When our Lord says "Abide in me," he is talking about the will, about the choices, the decisions we make. We must decide to do things which expose ourselves to him and keep ourselves in contact with him. This is what it means to abide in him. We have been placed into Christ by the Holy Spirit. Now we must choose to maintain that relationship by the decisions we make, i.e., decisions to expose ourselves to his Word in order to learn about him, and to relate to him in prayer wherein we converse with him, and to relate to other believers in body-life experiences, i.e., bearing one another's burdens and confessing our faults and sharing in fellowship with one another, wherein we learn about and see Christ in one another. All of this is designed to relate to him -- "Abide in me." If we do that we are fulfilling this active, necessary decision of the will to obey his Word, to do what he says, and to stay in touch with him.
This is what Bible study and prayer are all about. They are not mere mechanical practices which every Christian ought to do in order to stay "in" with the crowd, or to maintain his "membership card," or to get "brownie points" with God! No, they are means by which we know him. If you open your Bible and begin to read it without the conscious expectation that it is going to tell you something about him, you will read in vain. If you try to pray as though it were some exercise in which you chalk off fifteen minutes' worth, mechanically going through a list like the turning of a prayer wheel, it is a valueless experience. But if you pray because you are talking with One whom you love and want to know more of, sharing with him out of the fullness of your heart, then prayer becomes a beautiful and marvelous experience. One of the delights of life is to spend time in that kind of prayer. If in relating to others you merely get together and have coffee and talk about the weather, you will find it useless. But if you share where you are spiritually, what your struggles are, what you are going through, and if you bear one another's burdens and love each other in the Lord, it becomes a delightful, marvelous, strengthening experience. Christ then becomes real to you. That is abiding in him.
But that is only part of it. Jesus says, "Abide in me, and I in you." There is also the other side -- "Let me abide in you." What is that? Well, that has to do with empowerment, enablement. You see, you can make choices but you cannot fulfill them. And though you are responsible to make the decisions and make the choices, you are not responsible for the power to carry them out. There you are to depend on him, to let him abide in you. You are to rest upon his ability to see you through, to work it out. As you venture out on that basis you expect him to support you and to carry you through.

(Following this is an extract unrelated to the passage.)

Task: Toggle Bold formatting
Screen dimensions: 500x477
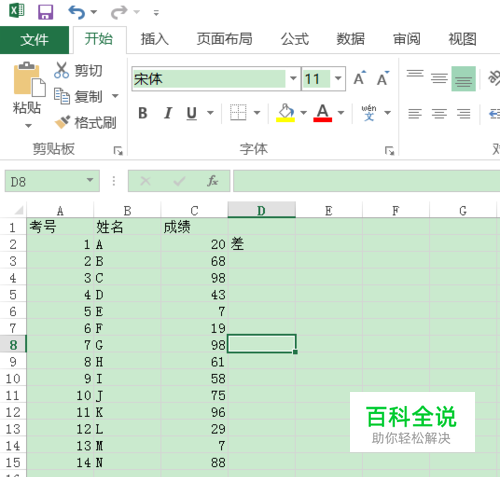Action: coord(143,113)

Both of these are absolutely essential, and our Lord develops this fact. He says, first, "As the branch cannot bear fruit by itself, unless it abides in the vine, neither can you, unless you abide in me." That is, "If you do not abide in me, you will be fruitless." Making decisions and then trying to do the whole thing yourself, as though the whole responsibility rests upon you, is going to produce a fruitless Christian life -- intense activity, but no results. On the other hand, he says, "He who abides in me, and I in him, he it is that bears much fruit, for apart from me you can do nothing." That is, it will be fruitlessness again. If you try to make all the choices and carry all the responsibility yourself, you will lead a fruitless life. On the other hand, if you let him take all the responsibility and you make no choices at all, if you depend on him to do everything including making the choices, you will also have a fruitless life. "Without me you can do nothing."
Both of these are necessary in the Christian experience. We must make choices, we must determine to expose ourselves to him, we must seek his face in the Word and in prayer and in fellowship with others. And then we must rest on him, count on him to see us through, to supply that enabling power which makes us able to love and forgive and rejoice and give thanks, even when everything is going wrong. When we do, we are abiding in him and letting him abide in us. Without both of those, fruitlessness is the result.
You see, you can do many things without depending on Christ. He does not mean that without him you remain just an immobile blob. You can operate your business without Christ. You can make it run well. You can raise your family without Christ. You can even pastor a church without Christ. But if you try, you find that there will be no fruit, no Christlikeness, no manifestation of that beautiful character which arrests the attention of others. Instead there will be a shabby sham, a phony imitation of the real thing, which will drive people away from Christ and will produce nothing but a dull, mechanical religiosity which is piousness without God. Our Lord goes on now to point out the consequence of not abiding in him:
"If a man does not abide in me, he is cast forth as a branch and withers; and the branches are gathered, thrown into the fire and burned." (John 15:6 RSV)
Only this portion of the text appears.